FXのテクニカル分析で最もポピュラーな手法のひとつが移動平均線クロス戦略です。ゴールデンクロスとデッドクロスを正しく理解し、実際の取引でどう活用するかを具体的に解説します。
目次
ゴールデンクロスとデッドクロスの基本
| シグナル | 発生条件 | 意味 | 取引方向 |
|---|---|---|---|
| ゴールデンクロス | 短期MAが長期MAを下から上に抜ける | 上昇トレンドへの転換 | 買いサイン |
| デッドクロス | 短期MAが長期MAを上から下に抜ける | 下降トレンドへの転換 | 売りサイン |
移動平均線の種類と特性
単純移動平均線(SMA)
- 一定期間の終値の平均値を計算する最も基本的なMA
- 過去のデータを均等に重み付けするため、ノイズが少ない
- 反応が遅めで長期トレンドの把握に適している
指数移動平均線(EMA)
- 直近のデータに高い重み付けをするMA
- SMAより価格変動に素早く反応する
- トレンドの転換を早く捉えたいデイトレーダーに人気
実践的なクロス戦略の使い方
よく使われる移動平均線の組み合わせ
- 短期5日MA × 長期20日MA:スキャルピング・デイトレード向け
- 短期25日MA × 長期75日MA:スイングトレード向け(日本株でよく使われる)
- 短期50日MA × 長期200日MA:長期トレンド把握向け
- 短期EMA12 × 長期EMA26:MACDの基礎でデイ〜スイング向け
クロス戦略のエントリー方法
- ゴールデンクロス発生後、次のローソク足確定で買いエントリー
- 損切りは短期MAが長期MAを再び下抜けた時点
- 利確はデッドクロスが発生した時または目標値到達時
クロス戦略の弱点と対策
- レンジ相場では「だまし」のクロスが頻発する
- 対策:トレンドフィルター(ADX等)でトレンドの強さを確認
- 対策:上位時間足でも同じ方向のクロスがあるか確認
- 対策:ゴールデンクロス後の「押し目買い」で再エントリーを待つ
▶ 複数の移動平均線を同時表示できる高機能FXチャートを試す
移動平均線クロスの時間足別特性
月足・週足(長期)
- 信頼性が最も高い。

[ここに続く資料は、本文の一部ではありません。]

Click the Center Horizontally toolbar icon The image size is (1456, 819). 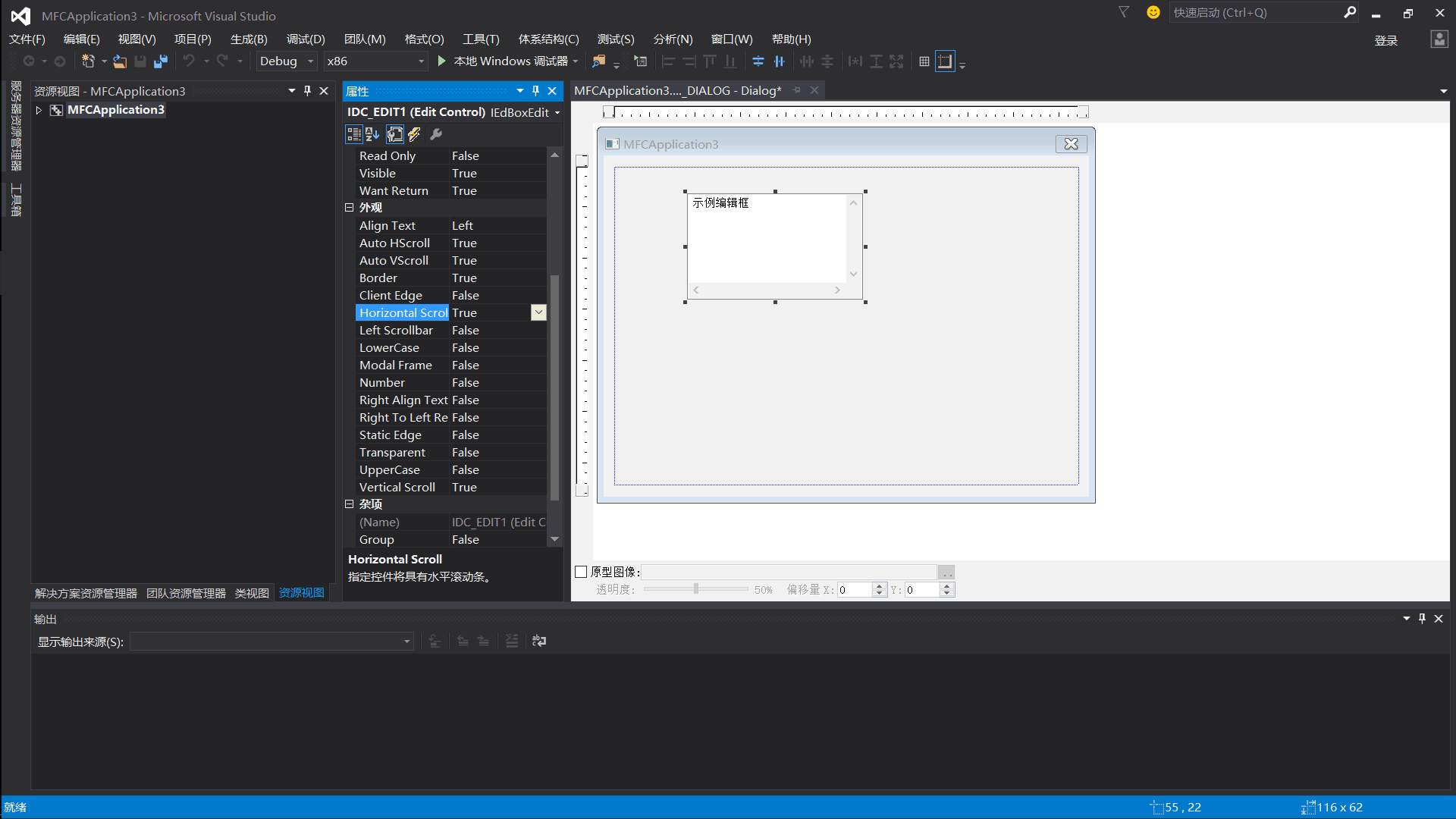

シグナルが少ない分、精度が高い
- 50日MAと200日MAのクロスが特に重視される(機関投資家も参照)
- ゴールデンクロスは「長期の買いポジション保有」のサインとして使われる
日足(中期)
- スイングトレードに最適な時間足
- 25日MAと75日MAのクロスが実践的
- 長期足(週足)のトレンドと一致させることが重要
4時間足・1時間足(短期)
- デイトレード向け。シグナルが多く、だましも多い
- 複数の根拠を組み合わせないと収益化が難しい
よくある質問
Q. ゴールデンクロスが出たら必ず上昇しますか?
A. 必ずしも上昇するわけではありません。特にレンジ相場では「だまし」のゴールデンクロスが多く発生します。上位時間足のトレンド確認やRSI・ボリンジャーバンドとの組み合わせで精度を上げることが大切です。
Q. SMAとEMAのどちらが良いですか?
A. 一概にはいえませんが、素早いシグナルを求めるならEMA、ノイズを減らしたいならSMAが向いています。両方をチャートに表示して使い分ける方法もあります。
まとめ
移動平均線クロス戦略はFXの最も基本かつ実績のある手法です。ゴールデンクロス・デッドクロスのシグナルを理解した上で、トレンド確認と他の指標との組み合わせで精度を高めましょう。